Hast du Tomcat von der Jakarta-Seite runtergezogen oder von wo anders her ? ... vielleicht stimmt ja der Port bei dir nicht ... vielleicht is's nicht 8080 sondern was weiss ich was. vielleicht wird auch der Port 8080 schon vom System benutzt .. ?!?!?
wenn du http://localhost:8080 eingibst ... kommt da was im Browser ... oder 'ne weisse Seite ... kommt 'ne Fehlermeldung ???


----------



## Pulvertoastman (13. Jan 2004)

Schau doch einfach mal in die server.xml, welcher Port dort konfiguriert ist.

$CATALINA_HOME/conf/server.xml

Wenn dort 8080 steht, solltest du tomcat dort auch finden.

Es kann auch sein, dass dein Rechner localhost nicht kennt. Das passiert z.B. wenn du einen Proxy verwendest. Versuch einfach mal statt dessen 127.0.0.1 oder nimm localhost explizit in die Liste der Adressen auf, die nicht über den Proxy abgefragt werden sollen.


----------



## Math55 (13. Jan 2004)

hi, kann ich dir meine server.xml mal schicken? ich seh da nicht so ganz durch?!

DANKE

ps: es kommt die normale seite im browser, also 

Die Seite kann nicht angezeigt werden. 
Die gewünschte Seite ist zurzeit nicht verfügbar.
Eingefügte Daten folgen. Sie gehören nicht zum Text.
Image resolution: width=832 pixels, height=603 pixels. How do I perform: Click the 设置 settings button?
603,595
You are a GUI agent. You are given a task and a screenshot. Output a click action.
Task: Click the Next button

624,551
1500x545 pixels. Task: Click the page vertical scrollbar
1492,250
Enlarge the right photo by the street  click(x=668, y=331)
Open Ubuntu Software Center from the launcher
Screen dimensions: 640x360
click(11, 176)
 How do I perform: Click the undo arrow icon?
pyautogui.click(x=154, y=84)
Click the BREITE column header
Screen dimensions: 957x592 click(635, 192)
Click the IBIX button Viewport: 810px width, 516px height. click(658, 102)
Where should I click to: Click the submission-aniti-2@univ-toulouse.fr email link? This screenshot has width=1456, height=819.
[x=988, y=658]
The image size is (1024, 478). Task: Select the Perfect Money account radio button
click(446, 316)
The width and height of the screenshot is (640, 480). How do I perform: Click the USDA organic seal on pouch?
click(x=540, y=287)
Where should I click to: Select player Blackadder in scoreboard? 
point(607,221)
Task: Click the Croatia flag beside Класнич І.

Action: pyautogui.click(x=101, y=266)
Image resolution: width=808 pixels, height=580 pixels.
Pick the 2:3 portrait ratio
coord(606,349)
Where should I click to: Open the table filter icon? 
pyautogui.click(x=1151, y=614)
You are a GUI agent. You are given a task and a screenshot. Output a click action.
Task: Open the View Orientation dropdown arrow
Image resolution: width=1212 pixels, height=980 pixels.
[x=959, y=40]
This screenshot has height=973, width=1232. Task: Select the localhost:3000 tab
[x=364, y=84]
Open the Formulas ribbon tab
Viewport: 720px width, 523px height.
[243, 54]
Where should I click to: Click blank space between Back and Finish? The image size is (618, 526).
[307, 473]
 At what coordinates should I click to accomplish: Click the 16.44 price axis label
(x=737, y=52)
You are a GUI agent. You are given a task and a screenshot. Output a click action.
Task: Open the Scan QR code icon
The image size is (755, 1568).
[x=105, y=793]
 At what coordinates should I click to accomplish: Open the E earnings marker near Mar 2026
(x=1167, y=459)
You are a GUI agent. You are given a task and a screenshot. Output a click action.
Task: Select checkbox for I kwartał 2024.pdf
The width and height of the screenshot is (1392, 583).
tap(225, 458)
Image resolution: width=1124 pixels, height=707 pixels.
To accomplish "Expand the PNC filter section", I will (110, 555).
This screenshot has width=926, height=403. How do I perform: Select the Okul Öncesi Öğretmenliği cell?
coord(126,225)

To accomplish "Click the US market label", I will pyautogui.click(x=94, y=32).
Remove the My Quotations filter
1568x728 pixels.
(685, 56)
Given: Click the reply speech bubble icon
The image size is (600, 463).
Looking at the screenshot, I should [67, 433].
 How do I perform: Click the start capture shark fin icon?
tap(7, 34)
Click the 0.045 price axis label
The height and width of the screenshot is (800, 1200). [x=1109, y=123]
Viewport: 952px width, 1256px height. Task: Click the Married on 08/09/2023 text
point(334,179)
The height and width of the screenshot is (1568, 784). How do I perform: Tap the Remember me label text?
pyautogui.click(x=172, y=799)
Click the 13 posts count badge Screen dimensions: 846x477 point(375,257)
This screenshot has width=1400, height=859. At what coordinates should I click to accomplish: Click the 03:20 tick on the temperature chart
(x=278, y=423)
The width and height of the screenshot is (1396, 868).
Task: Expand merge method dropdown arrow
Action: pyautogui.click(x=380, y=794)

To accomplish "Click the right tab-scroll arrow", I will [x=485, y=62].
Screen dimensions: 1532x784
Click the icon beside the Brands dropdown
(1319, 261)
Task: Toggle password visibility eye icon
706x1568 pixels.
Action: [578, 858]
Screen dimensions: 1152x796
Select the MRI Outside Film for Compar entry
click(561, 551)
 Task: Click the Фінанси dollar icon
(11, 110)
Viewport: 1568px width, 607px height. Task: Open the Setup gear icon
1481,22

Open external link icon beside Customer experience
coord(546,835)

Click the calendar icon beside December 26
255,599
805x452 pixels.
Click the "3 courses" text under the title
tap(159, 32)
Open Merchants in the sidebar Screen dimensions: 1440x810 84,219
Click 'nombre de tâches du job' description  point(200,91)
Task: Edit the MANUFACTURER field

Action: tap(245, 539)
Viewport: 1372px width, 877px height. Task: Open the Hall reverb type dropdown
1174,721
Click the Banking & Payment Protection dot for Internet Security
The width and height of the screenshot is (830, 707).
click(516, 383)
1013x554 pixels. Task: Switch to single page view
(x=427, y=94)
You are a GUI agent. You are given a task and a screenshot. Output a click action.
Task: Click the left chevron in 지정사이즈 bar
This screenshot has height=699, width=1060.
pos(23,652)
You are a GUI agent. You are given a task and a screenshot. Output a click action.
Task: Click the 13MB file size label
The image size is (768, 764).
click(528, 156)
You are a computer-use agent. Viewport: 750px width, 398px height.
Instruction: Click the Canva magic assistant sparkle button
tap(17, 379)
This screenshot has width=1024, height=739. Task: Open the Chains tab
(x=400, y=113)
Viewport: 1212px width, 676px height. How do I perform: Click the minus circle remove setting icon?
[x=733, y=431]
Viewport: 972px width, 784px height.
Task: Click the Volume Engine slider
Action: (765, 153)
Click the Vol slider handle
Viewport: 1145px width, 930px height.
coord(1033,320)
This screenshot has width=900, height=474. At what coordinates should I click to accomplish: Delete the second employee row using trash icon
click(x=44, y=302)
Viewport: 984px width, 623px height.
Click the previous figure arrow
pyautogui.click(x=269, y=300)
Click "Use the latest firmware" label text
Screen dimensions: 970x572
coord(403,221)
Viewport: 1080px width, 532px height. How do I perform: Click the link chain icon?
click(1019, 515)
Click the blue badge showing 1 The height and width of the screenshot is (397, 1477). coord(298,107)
Möglicherweise sind technische Schwierigkeiten aufgetreten oder Sie sollten die Browsereinstellungen überprüfen. 

.....
im tomcatfenster bleibts alles gleich. auf jeden fall lässt er sich auch ohne fehler runterfahren.


----------



## AlArenal (13. Jan 2004)

Math55 hat gesagt.:
			
		

> wie jetzt? was ist schrödinger? ein buch?
> 
> gruß



Wie el_barto schon sagte: Folge dem Link

Dennoch, extra für dich:

Schrödinger ist ein Tomcat, dem man ein GUI verpasst hat. Keine Konfig-Dateien im XML-Format, kein FAQ-Gelese, kein Stirnrunzeln. Für alle, die JSPs und Servlets proggen wollen ohne sich noch groß mit der Konfig von Tomcat auseinanderzusetzen ist Schrödinger eigentlich klasse.


----------



## Pulvertoastman (14. Jan 2004)

Der Port steht in einer Zeile, die folgendes enthält:

port="8080" 

Einfach mal danach suchen.

Ansonsten kannst du ja auch mal hier schauen:

http://javaboutique.internet.com/tutorials/Tomcat/configure.html


----------